_Yapılacak iş_: Lütfen Nazım Hikmet ve tasavvuf üzerine olan yazıdan, "Kendi ifadesiyle 'materyalist'" sözlerinin geçtiği yerden başlayıp "düşünüyorum'a dönüştürdüğü bilinir." sözlerinden sonra durarak o kısmı hiç değiştirmeden aktarın.

_Seçilmiş bölüm_:
-------------------------
5 Mart 2010 Cuma

Ne Nurdan Ne Çamurdan...

Kendi ifadesiyle 'materyalist' bir şair olan Nazım Hikmet'in tasavvufla ilişkisi ilk bakışta gereksiz, anlamsız ve tutarsız bir sorun, bir başlık olarak görülebilir ve görüldüğü kadar da anlamsızdır. Lakin özellikle rubaileriyle Nazım Hikmet'in irfani gelenekle bir biçimde ilişkili olduğu da bir o kadar gerçektir.
Sözü dolaştırmaksızın, rubailerinden biriyle soruna bir kapı aralamak yerinde olacak :
'Lahana, otomobil, veba mikrobu ve yıldız
hep hısım akrabayız
ve ey güneş gözlü sevgilim, 'cogito ergo sum' değil
bu haşmetli ailede varız da düşünebilmekteyiz...'
Nazım'ın Heidegger okuyup okumadığını bilmiyorum.
Ama 'düşünüyorum, o halde varım'ı, varlık algısına uygun olarak tersine çevirip, 'varım ki düşünüyorum'a dönüştürdüğü bilinir.
Sevgili'nin gözünün 'güneş'e teşbihine de dikkat etmek lazımdır. Güneş (şems) dişil bir kelimedir ve ilahi hakikat'i, Yaratıcı'yı temsil eder. 'Güneş gözlü sevgili'den kasıt bir kadın değilse, onu aşan bir şeyse ve benzetme sıradan bir söyleyiş olmaktan öte ise, burada fizikötesi bir ima veya inisiyatik bir doğrultu düşünülebilir.
Varlık 'aile'sinin 'haşmet'li olarak nitelenmesi de dikkat çekicidir. Varolana duyulan hayranlık ve onun olağanüstü niteliğine ilişkin bir yaklaşım söz konusudur burada.
-------------------------
_Gösterilen veriler_:

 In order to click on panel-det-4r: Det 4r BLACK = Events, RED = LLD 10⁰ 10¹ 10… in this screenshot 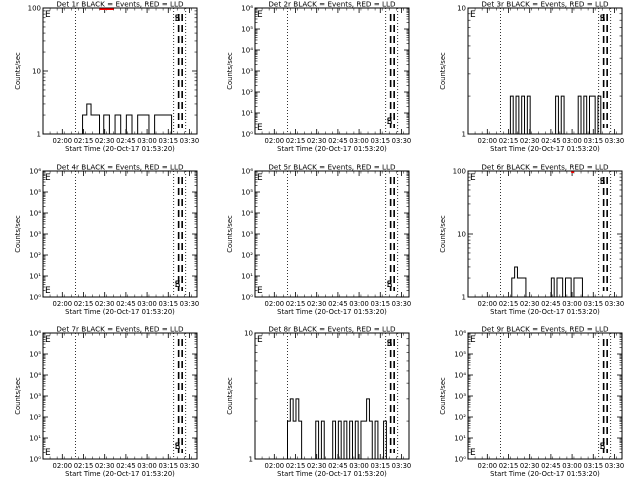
-------------------------
_Sonuç_:
Kendi ifadesiyle 'materyalist' bir şair olan Nazım Hikmet'in tasavvufla ilişkisi ilk bakışta gereksiz, anlamsız ve tutarsız bir sorun, bir başlık olarak görülebilir ve görüldüğü kadar da anlamsızdır. Lakin özellikle rubaileriyle Nazım Hikmet'in irfani gelenekle bir biçimde ilişkili olduğu da bir o kadar gerçektir.
Sözü dolaştırmaksızın, rubailerinden biriyle soruna bir kapı aralamak yerinde olacak :
'Lahana, otomobil, veba mikrobu ve yıldız
hep hısım akrabayız
ve ey güneş gözlü sevgilim, 'cogito ergo sum' değil
bu haşmetli ailede varız da düşünebilmekteyiz...'
Nazım'ın Heidegger okuyup okumadığını bilmiyorum.
Ama 'düşünüyorum, o halde varım'ı, varlık algısına uygun olarak tersine çevirip, 'varım ki düşünüyorum'a dönüştürdüğü bilinir.